A passenger jet made a historic landing on the new ice landing strip in the Antarctic territory belonging to Australia and in a few weeks regular flights will be launched.
I see people searching the internet to get the ticket to Antarctica - no, Ryanair does not fly there yet - but here comes the only catch: the trips aboard the Airbus A319 to the Wilkins track are only allowed to scientists and researchers, without any plan to open a regular line for tourists, as confirmed by project manager Charlton Clark.
Well, let's understand: knowing the human species, in a couple of years the area was going to be like a manure. It is what it is.
The track is 4 kilometers long and 700 meters wide and travels about 12 meters southwest per year as a result of glacier displacement.
In the first landing made last December, the plane managed to stop completely after traveling just 1 kilometer of runway despite the lack of grip of the wheels on the ice.
Clark said the works - with a budget of about 8.7 million dollars - had begun in 2005 with workers living in transport containers around the track, which is 70 kilometers from Casey's Australian research station. "Just living in that environment, at 35 degrees below zero and 100 knot winds, apart from everything and working alone, was an incredible challenge," said Clark.

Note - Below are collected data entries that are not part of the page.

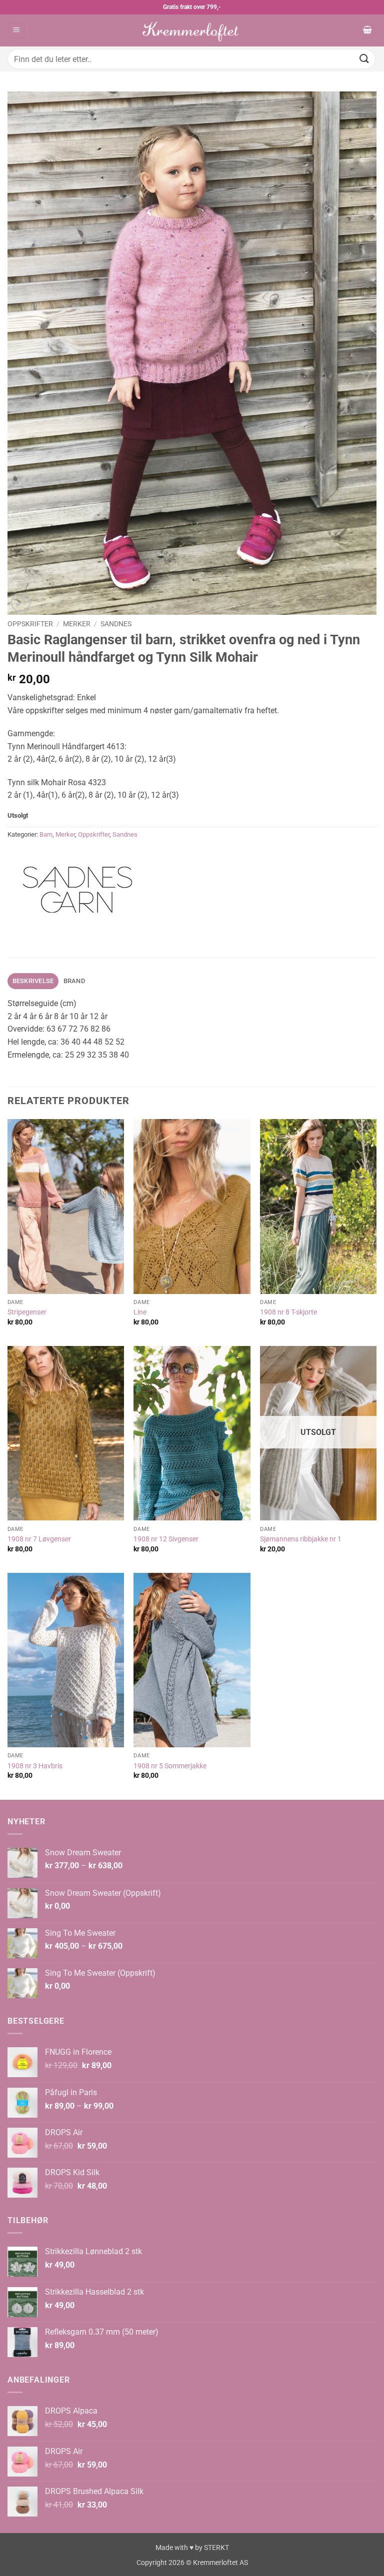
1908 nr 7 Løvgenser (39, 1539)
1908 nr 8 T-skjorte (288, 1312)
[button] (16, 30)
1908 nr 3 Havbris (35, 1766)
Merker (76, 624)
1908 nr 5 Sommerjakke (170, 1766)
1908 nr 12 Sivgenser (166, 1539)
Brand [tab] (74, 981)
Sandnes (116, 624)
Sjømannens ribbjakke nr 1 (301, 1539)
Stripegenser (27, 1312)
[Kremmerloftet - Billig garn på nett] (192, 30)
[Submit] (364, 58)
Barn (46, 834)
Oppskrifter (30, 624)
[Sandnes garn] (78, 890)
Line (140, 1312)
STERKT (216, 2548)
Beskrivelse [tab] (33, 981)
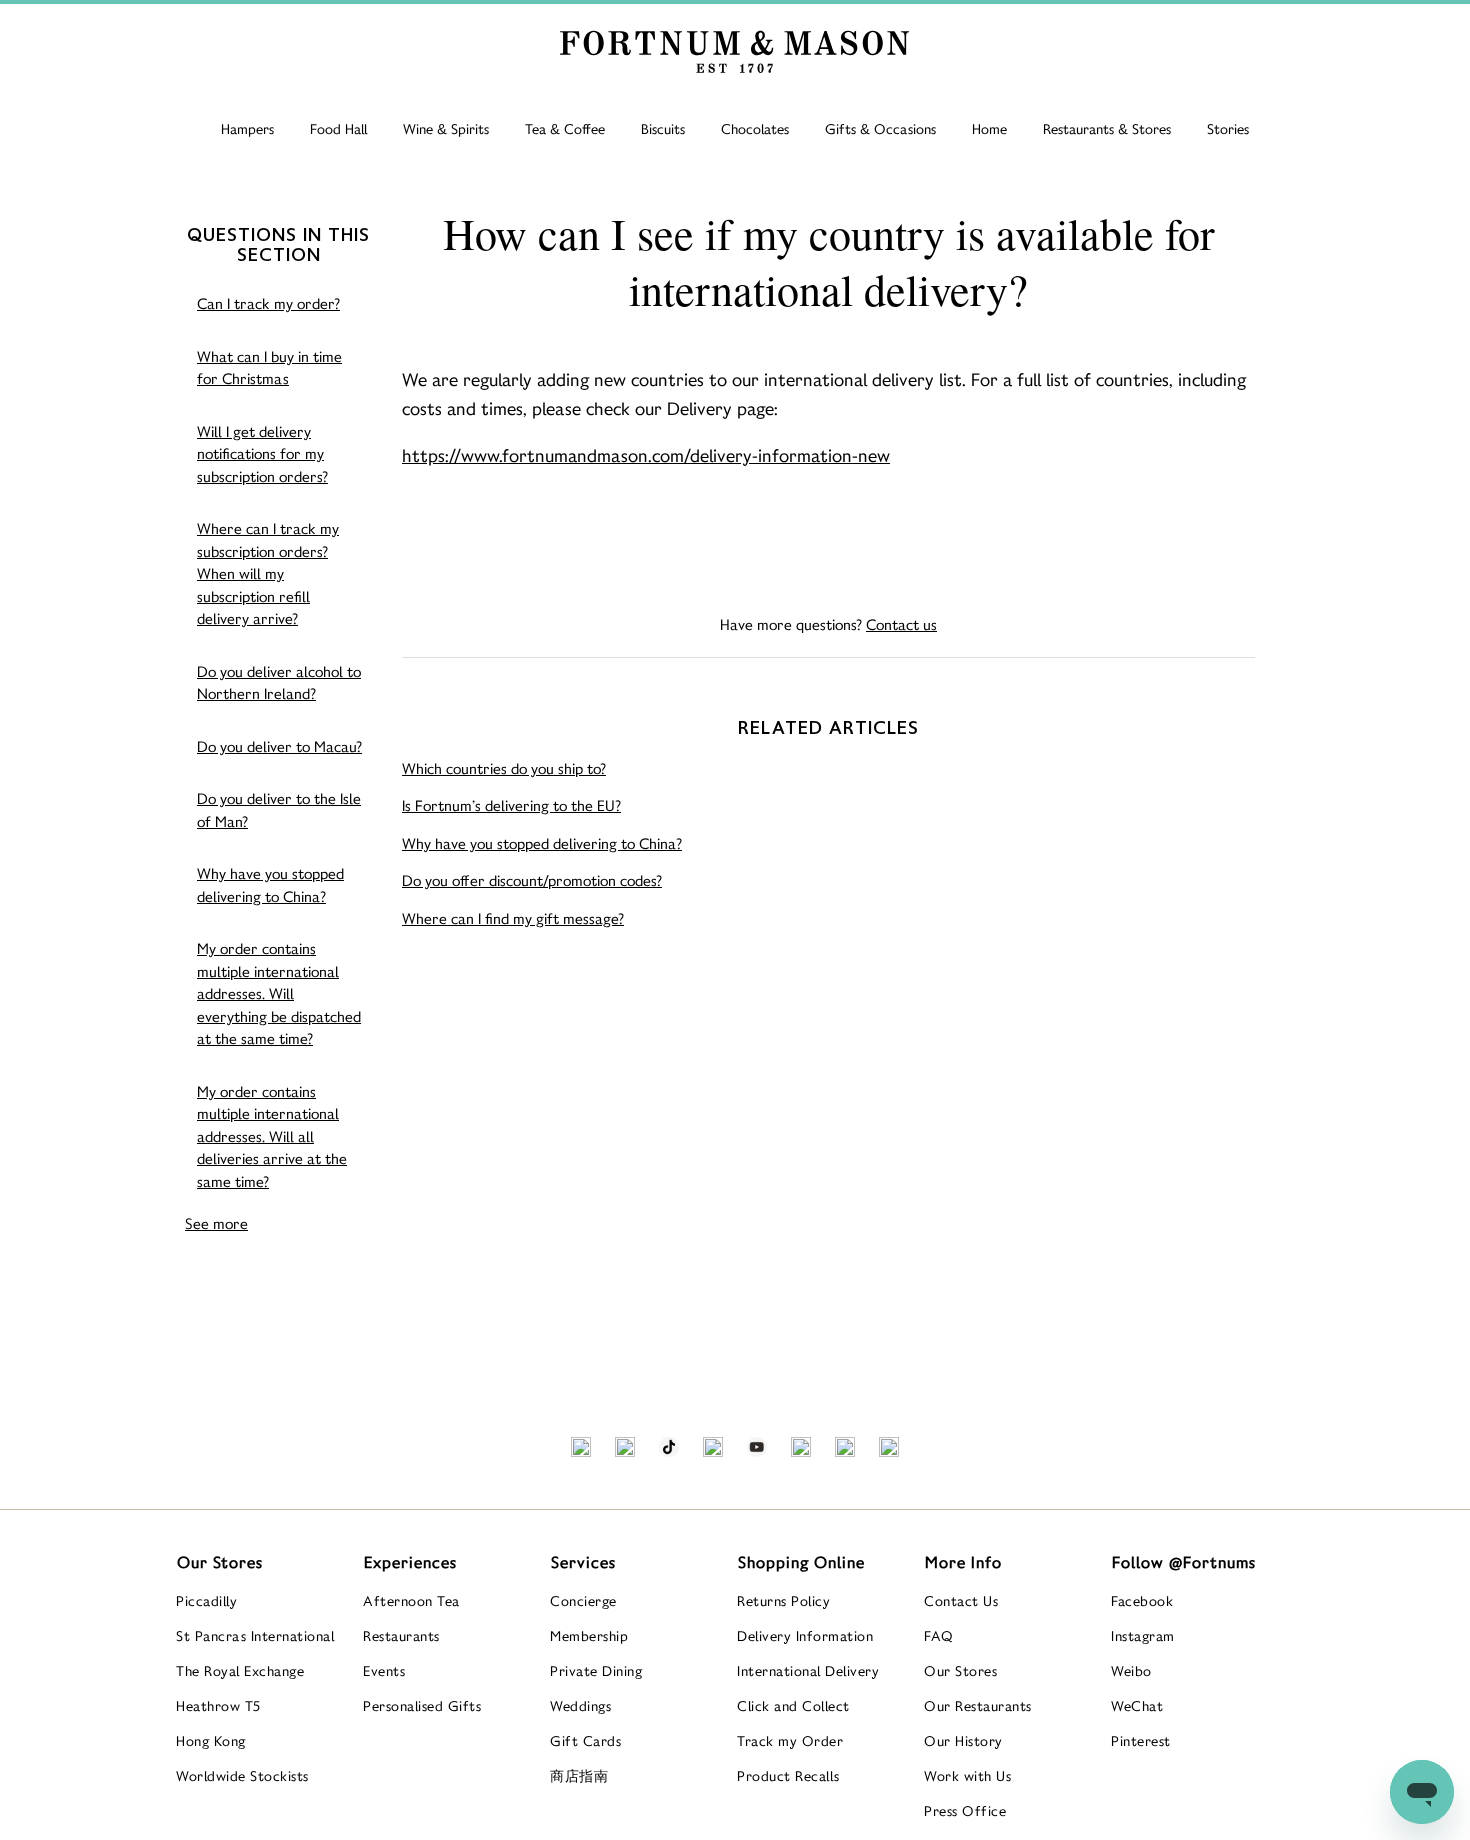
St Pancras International (255, 1636)
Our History (963, 1741)
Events (384, 1671)
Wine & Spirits (446, 129)
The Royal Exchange (240, 1671)
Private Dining (596, 1671)
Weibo (1131, 1671)
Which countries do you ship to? (504, 768)
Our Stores (960, 1671)
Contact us (901, 624)
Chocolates (755, 129)
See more (216, 1223)
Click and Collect (793, 1706)
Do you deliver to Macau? (279, 746)
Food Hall (338, 129)
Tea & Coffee (565, 129)
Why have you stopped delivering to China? (270, 885)
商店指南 (579, 1776)
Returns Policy (783, 1601)
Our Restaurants (978, 1706)
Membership (589, 1636)
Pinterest (1141, 1741)
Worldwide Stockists (242, 1776)
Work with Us (967, 1776)
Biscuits (663, 129)
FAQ (939, 1636)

Using laser technology, they graduated and smoothed the ice and should keep it careful so that there is never snow on the track.
The track is named after the famous adventurer and aviator Sir Hubert Wilkins, who was the first man to make a flight to Antarctica 79 years ago. Scientists and specialists working in Australian Antarctic field stations, which until now had made their journeys by sea, can now do so by plane, saving travel days.
Other nations like New Zealand and South Africa had landed on the icy continent, but always with military planes.
So if you want to be one of those who can access this privileged trip, or you slip into the suitcase of a scientist or study to become one of them!